Electronic Resource
Article - Empowerment through health self-testing apps? Revisiting empowerment as a process Volume 26, Issue 1, Halaman 143–152
Empowerment, an already central concept in public health, has gained additional relevance through the expansion of
mobile health (mHealth). Especially direct-to-consumer self-testing app companies mobilise the term to advertise their
products, which allow users to self-test for various medical conditions independent of healthcare professionals. This article
first demonstrates the absence of empowerment conceptualisations in the context of self-testing apps by engaging with
empowerment literature. It then contrasts the service these apps provide with two widely cited empowerment definitions
by the WHO, which describe the term as a process that, broadly, leads to knowledge and control of health decisions.

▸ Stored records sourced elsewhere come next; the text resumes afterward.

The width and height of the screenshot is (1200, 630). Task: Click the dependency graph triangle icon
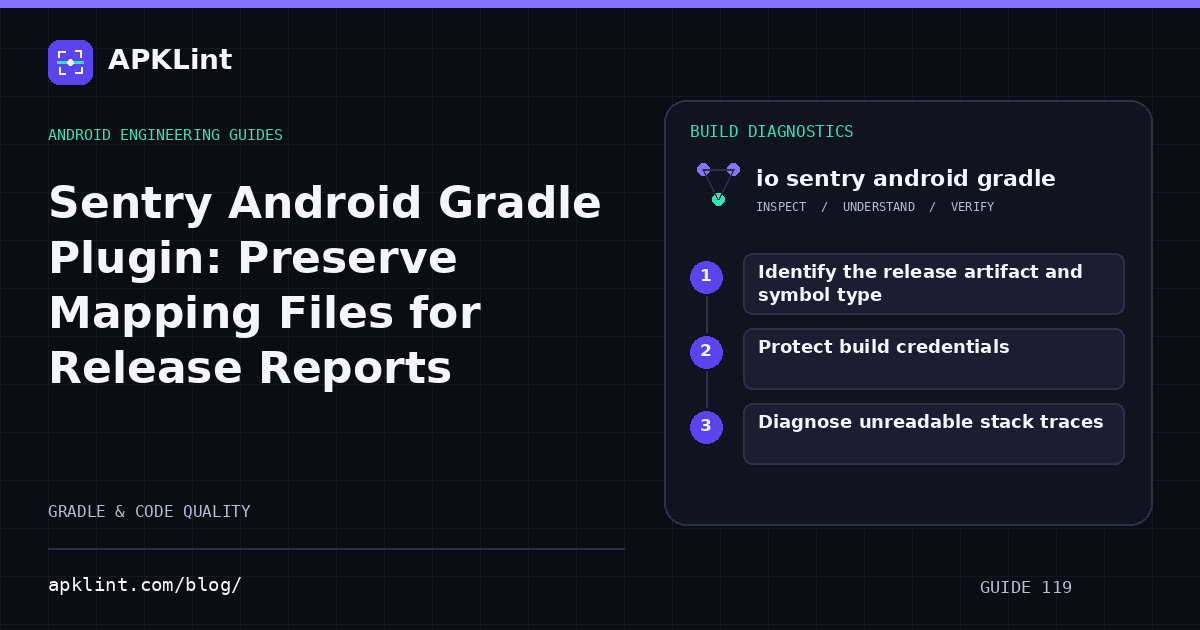718,184
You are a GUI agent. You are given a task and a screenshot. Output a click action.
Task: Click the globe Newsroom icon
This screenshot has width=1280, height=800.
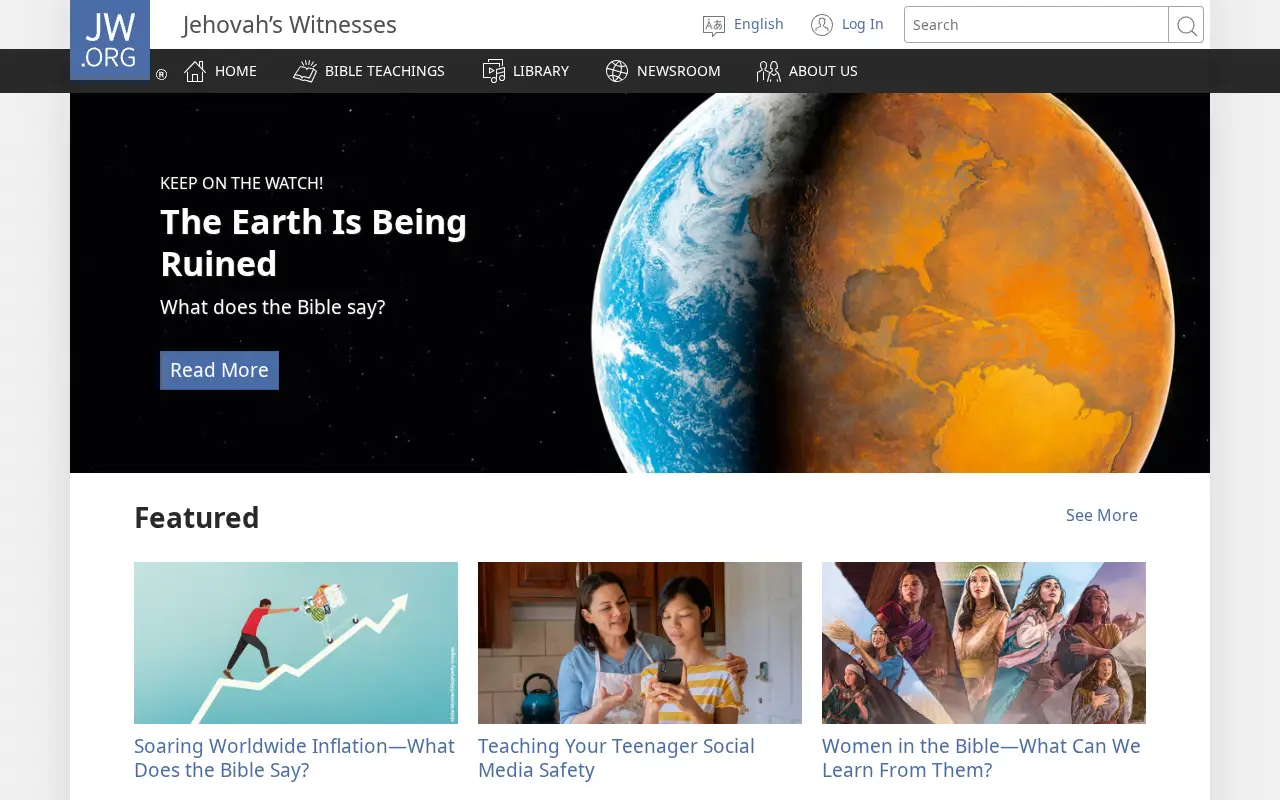tap(617, 71)
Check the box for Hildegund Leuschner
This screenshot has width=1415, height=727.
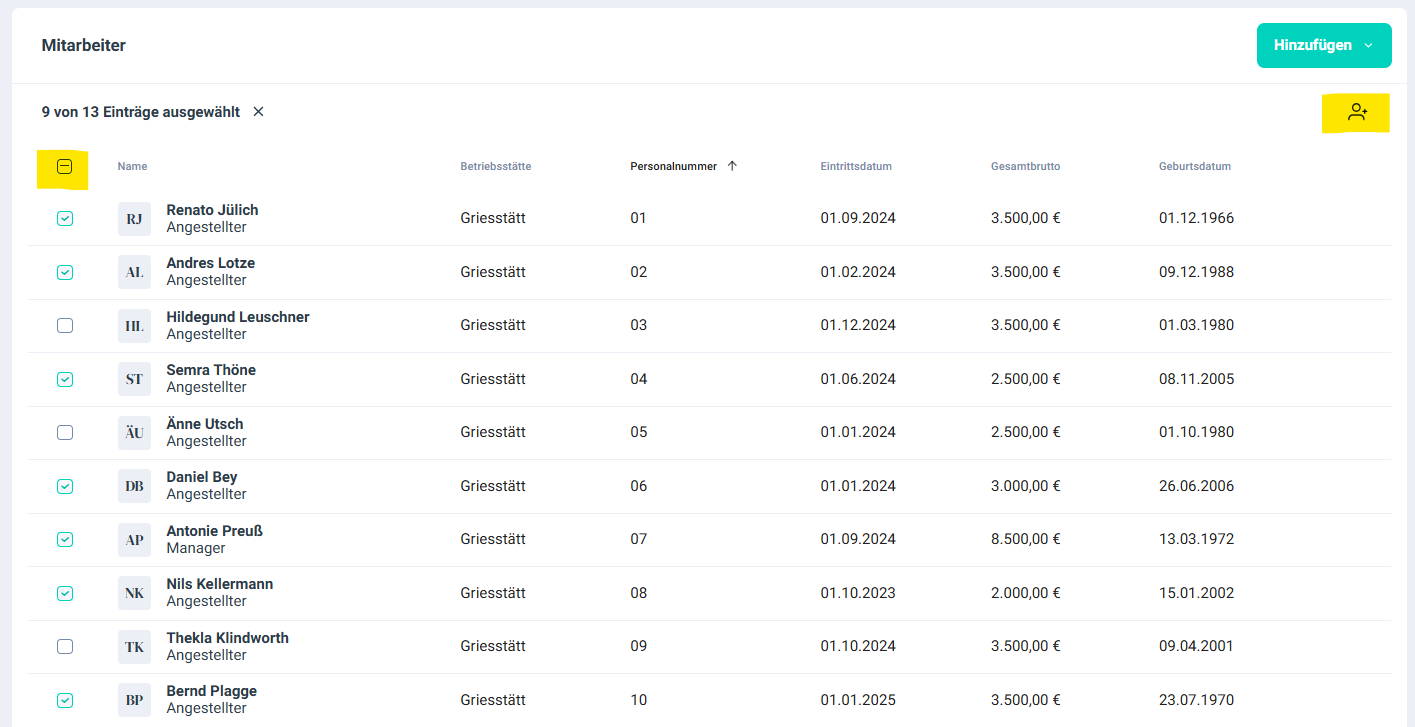click(65, 325)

We conclude that self-testing apps can only partly empower their users, as they, we argue, do not provide the type of
knowledge and control the WHO definitions describe. More importantly, we observe that this shortcoming stems from
the fact that in the literature on mHealth and in self-testing marketing, empowerment is understood as a goal rather than
a process. This characterises a shift in the meaning of empowerment in the context of self-testing and mHealth, one that
reveals a lack of awareness for relational and contextual factors that contribute to empowerment. We argue that returning
to a process-understanding of empowerment helps to identify these apps’ deficits, and we conclude the article by briefly
suggesting several strategies to increase self-testing apps’ empowerment function.